Be considerate of your dog’s physiological needs and schedule frequent breaks, also making sure to stick to them. If you're potty training a puppy, they may need to go outside every hour. Meanwhile, a senior dog will benefit from a consistent schedule that accommodates their changing bodies. In general during potty training, if your dog gets immediate access to an appropriate area after showing signs of needing to relieve themselves, you’ll be able to reinforce good habits and prevent indoor accidents together.

6) Navigating Stubbornness or Slow Learning

Lastly, your dog’s stubborn streak or slow learning curve can extend your potty training timeline. Some breeds are notoriously more independent or take longer to train, and dogs’ individual personalities also play a role. This can test an owner's patience, as it may seem the dog is willfully ignoring training efforts.

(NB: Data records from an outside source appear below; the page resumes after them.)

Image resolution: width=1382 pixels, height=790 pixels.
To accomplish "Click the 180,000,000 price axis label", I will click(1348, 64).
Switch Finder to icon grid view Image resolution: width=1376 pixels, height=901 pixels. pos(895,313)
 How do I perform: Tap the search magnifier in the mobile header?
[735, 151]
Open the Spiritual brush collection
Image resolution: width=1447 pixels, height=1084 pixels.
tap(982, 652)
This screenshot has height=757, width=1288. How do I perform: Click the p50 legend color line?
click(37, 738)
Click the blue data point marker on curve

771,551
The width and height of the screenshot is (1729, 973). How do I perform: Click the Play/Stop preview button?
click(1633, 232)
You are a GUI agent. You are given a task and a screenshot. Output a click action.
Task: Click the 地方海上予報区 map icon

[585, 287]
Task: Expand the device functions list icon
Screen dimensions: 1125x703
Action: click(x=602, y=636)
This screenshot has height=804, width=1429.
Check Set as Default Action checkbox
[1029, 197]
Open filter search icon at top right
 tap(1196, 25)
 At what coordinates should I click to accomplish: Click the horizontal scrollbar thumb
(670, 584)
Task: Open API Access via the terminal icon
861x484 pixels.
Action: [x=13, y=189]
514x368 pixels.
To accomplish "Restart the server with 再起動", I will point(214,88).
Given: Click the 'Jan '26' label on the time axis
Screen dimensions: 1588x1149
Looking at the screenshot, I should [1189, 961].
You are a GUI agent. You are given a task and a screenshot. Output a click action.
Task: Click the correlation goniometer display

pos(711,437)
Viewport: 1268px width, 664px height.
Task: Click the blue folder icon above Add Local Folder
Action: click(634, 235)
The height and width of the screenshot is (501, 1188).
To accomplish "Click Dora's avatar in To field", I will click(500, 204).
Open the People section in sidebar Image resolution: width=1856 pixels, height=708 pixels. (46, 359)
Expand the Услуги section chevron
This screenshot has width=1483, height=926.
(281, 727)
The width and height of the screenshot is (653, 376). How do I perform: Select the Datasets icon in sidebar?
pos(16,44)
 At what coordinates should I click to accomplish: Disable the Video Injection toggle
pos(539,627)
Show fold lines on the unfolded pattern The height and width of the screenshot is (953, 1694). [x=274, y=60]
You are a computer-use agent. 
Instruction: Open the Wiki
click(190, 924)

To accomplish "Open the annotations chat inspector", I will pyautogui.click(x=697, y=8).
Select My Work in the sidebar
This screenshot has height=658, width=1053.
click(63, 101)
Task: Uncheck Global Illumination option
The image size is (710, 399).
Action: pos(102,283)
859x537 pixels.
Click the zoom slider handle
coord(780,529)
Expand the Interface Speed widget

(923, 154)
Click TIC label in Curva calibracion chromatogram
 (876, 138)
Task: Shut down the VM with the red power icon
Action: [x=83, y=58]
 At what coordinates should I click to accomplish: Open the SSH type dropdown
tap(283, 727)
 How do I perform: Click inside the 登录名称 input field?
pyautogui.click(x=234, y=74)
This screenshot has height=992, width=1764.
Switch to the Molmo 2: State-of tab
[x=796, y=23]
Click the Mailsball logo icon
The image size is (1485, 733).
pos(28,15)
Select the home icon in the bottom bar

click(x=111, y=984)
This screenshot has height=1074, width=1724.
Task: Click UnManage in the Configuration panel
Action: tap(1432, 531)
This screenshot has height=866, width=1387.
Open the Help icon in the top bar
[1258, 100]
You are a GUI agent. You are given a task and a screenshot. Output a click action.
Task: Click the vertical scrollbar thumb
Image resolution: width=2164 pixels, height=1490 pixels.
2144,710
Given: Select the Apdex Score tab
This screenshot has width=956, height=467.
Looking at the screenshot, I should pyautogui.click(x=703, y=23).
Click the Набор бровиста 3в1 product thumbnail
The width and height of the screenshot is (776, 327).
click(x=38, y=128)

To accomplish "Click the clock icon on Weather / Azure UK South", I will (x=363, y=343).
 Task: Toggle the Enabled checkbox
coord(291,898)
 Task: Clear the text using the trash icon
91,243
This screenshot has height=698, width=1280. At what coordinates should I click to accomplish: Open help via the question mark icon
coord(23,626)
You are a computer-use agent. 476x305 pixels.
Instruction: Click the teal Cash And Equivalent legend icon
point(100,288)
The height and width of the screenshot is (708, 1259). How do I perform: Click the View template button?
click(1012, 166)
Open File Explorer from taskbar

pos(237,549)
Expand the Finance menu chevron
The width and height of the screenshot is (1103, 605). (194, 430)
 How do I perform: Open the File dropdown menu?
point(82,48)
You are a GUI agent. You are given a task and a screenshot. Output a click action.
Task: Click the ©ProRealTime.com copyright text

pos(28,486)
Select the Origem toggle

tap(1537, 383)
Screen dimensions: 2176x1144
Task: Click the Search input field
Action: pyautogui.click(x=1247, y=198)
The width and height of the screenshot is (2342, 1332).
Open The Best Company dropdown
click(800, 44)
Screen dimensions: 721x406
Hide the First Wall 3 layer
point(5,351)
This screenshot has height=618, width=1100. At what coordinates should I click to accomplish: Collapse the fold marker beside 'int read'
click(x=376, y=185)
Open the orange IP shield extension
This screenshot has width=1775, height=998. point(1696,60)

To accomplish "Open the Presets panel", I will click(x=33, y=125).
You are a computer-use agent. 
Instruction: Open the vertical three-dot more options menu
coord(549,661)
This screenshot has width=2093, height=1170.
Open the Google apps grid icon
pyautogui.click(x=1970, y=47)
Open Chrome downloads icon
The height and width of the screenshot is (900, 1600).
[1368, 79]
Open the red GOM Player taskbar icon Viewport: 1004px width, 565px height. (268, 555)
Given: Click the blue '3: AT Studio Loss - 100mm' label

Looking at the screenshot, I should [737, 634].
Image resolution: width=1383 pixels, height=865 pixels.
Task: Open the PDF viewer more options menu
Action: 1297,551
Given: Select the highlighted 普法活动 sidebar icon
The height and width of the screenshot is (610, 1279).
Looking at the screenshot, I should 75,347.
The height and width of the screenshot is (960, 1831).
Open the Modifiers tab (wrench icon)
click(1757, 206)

All the more you should commit to being both persistent and adaptable. Some dogs may respond better to certain rewards or cues, and finding what motivates them can help with their training. You can also try breaking down the training process into smaller, more effortless steps to help make it easier for you and for your dog.

For the more stubborn cases, professional dog trainers can provide extra guidance and demonstrate the techniques necessary to make progress. Remember to also show a positive attitude throughout the process; your dog will be keenly attuned to your emotions and reactions, and they’ll take more easily to their potty training routine if they trust and respect you.

In the end, have faith that even the trickiest potty training issues may have a remedy, and that the trust and goodwill between you and your dog can build throughout the process. Be extra patient with your dog when they’re learning (or relearning) their potty training habits, and be a beacon of consistency and encouragement to them.